The sort of hassles that generate negative motions include interactions with supervisors, peers, subordinates and customers. They can occur both within and outside the organizational setting. Now they have identified an issue regarding emotions in the workplace, it is what they call emotional labor, it refers to managing emotions in the service of one’s job. Customer perceptions of service and of employee attitudes are crucial, when employees are seen by customers to be rude, or they behave inappropriately towards customers, an organization can lose in many ways.
Not only may a direct sale may be lost, but future revenue from both the fended customer as well as everyone she convinces to avoid patronage could also be lost. Emotional labor can be particularly detrimental to the employee performing the labor and can take its toll both psychologically and physically. Employees may bottle up feelings of frustration, resentment and anger, which are not appropriate to express. If not given a healthy expressive outlet, this emotional repression can lead to a syndrome of emotional exhaustion and burnout. As well, inhibiting emotions can lead to aversive physiological and physical outcomes.
Managers need to be skilled at perceiving the emotional climate of their organizations, especially critical signs that their employees are becoming emotionally trapped in a cycle of negative emotion, depression and negative behavior. Yet, ability to perceive emotional climate appropriately must be accompanied by the more important ability to intervene effectively and preventively. The authors also found a connection between Emotional intelligence and Leadership. Leaders who can recognize their own and others’ emotions and manage them will be more adept at rallying their employees towards their Sino or goal.
Leaders should understand how their followers feel. Followers, if inspired, become committed to the leaders vision and, ultimately, to the organization. There is however a dark side to charismatic leadership. In this sense, leaders can be manipulative and emotionally demanding, especially when followers are open to exploitation.

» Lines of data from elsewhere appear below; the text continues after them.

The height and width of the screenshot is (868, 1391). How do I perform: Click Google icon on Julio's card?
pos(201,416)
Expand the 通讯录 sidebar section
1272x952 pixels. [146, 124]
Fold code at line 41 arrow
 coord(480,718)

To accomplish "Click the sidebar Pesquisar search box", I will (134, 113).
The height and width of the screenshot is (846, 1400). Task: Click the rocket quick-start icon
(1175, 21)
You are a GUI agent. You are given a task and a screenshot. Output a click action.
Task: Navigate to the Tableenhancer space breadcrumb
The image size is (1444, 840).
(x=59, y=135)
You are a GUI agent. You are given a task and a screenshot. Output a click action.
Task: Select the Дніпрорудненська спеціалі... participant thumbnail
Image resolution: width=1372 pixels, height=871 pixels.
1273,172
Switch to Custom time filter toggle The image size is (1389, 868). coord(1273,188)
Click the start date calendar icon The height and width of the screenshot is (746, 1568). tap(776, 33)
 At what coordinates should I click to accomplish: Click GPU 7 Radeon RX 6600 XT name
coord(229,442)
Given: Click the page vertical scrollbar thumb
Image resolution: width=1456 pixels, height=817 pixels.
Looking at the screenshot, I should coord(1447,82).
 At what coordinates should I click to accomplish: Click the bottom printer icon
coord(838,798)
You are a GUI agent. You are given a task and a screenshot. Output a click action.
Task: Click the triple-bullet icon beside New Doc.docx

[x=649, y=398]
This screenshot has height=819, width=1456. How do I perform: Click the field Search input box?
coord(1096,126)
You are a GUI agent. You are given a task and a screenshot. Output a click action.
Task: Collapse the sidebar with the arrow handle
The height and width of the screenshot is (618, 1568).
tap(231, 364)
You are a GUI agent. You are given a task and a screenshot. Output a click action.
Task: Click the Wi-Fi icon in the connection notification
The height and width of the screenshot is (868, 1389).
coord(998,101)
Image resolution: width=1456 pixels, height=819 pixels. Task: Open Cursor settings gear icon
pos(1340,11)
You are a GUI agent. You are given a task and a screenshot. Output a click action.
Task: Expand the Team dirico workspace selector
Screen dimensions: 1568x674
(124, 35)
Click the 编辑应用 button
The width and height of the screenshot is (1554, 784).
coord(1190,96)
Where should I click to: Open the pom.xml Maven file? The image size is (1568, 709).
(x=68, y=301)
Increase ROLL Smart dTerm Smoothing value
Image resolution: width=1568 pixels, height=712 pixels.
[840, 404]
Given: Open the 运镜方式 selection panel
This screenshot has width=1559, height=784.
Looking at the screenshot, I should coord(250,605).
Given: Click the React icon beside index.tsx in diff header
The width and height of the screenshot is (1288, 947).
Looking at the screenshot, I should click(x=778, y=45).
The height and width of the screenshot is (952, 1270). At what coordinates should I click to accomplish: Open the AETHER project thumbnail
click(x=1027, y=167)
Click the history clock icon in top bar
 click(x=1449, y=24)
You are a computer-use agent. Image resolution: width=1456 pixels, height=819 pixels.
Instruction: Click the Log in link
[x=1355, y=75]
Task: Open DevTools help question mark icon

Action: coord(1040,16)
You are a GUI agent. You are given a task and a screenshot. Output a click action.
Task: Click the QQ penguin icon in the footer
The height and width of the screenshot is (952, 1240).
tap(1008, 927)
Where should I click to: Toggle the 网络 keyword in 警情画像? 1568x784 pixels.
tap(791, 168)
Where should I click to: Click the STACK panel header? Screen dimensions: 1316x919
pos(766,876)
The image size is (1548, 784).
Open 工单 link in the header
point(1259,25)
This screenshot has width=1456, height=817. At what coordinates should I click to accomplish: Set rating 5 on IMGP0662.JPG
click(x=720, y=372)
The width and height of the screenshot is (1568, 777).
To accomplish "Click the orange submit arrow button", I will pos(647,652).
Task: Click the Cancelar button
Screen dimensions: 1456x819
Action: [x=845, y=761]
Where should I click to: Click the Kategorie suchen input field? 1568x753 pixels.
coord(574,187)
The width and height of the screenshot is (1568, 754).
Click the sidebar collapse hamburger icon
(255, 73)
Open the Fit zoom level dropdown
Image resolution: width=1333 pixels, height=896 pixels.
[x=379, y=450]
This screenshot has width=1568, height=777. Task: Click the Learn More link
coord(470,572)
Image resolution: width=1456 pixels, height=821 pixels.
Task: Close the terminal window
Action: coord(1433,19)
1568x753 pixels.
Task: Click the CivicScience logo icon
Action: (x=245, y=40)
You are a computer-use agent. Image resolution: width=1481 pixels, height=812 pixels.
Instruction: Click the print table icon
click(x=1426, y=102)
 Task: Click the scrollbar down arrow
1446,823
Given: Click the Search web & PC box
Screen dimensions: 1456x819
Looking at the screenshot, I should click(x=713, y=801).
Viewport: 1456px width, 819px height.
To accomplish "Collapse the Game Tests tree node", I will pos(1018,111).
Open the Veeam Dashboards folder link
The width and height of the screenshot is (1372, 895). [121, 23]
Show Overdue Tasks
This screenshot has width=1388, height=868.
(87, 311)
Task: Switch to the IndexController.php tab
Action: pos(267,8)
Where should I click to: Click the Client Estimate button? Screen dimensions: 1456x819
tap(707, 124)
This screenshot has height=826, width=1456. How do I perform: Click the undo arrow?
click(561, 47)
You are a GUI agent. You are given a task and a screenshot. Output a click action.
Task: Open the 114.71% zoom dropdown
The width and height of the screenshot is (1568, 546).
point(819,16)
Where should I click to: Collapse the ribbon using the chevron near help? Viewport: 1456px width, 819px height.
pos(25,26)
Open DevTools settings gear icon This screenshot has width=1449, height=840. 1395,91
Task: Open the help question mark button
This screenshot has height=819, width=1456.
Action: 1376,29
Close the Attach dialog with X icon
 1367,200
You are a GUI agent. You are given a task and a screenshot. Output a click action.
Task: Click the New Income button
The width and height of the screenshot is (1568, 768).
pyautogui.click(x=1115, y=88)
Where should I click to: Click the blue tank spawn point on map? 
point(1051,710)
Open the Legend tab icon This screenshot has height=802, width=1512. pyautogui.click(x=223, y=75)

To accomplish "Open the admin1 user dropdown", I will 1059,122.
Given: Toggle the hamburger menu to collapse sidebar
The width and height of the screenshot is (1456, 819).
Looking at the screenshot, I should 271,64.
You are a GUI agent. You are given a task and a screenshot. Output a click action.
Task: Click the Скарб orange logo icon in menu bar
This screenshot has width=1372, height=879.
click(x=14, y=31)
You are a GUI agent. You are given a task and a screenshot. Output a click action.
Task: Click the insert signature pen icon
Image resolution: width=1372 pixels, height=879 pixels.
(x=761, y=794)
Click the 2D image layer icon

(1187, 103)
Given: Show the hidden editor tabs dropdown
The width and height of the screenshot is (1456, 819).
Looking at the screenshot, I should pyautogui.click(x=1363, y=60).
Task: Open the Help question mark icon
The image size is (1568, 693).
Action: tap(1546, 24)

Management of emotions in organizations must now be seen as an important tool in every managers kit. One to which managers will increasingly need to pay attention in the future. The authors identified several reverting and restorative techniques when dealing with emotions.
Leaders must establish and communicate an emotionally healthy vision. The authors presented their topic very well, i think it is enough to convince the readers that understanding of emotion and emotion management is critical in the workplace. I believe this is just a small part in the broad study of emotion and on how intense and long lasting the effects of workplace emotional challenges can be. I am an in agreement with the authors of this study, emotional intelligence, indeed, plays a big role in the work place, especially if he nature of the company is service Oriented.
Those employees who interact the customers face to face are usually the ones who are given the most burden of emotional labor. They have to keep smiling and offer their services with a good and positive attitude even though they were just reprimanded badly by their bosses. In my experience as a nurse, emotional labor is really a big part of our job description, we have to communicate a facade that is non- threatening so we could approach our patients and gain their trust.
In establishing rapport with our patients, we need to smile even though we had really hard work day; irritated patients, angry complaining folks, angry doctors and irritate workmates, add burden to the stress nurses have to bear. In the Philippines, workers are prone to burnout especially if the employers see their workers as mindless robots that should do only what they are paid to do, they do not give importance to the fact that the employees should be taken care of as human beings and not as drones. I believe that prevention is better than cure, that is why it is important for management to identify problems before it can happen.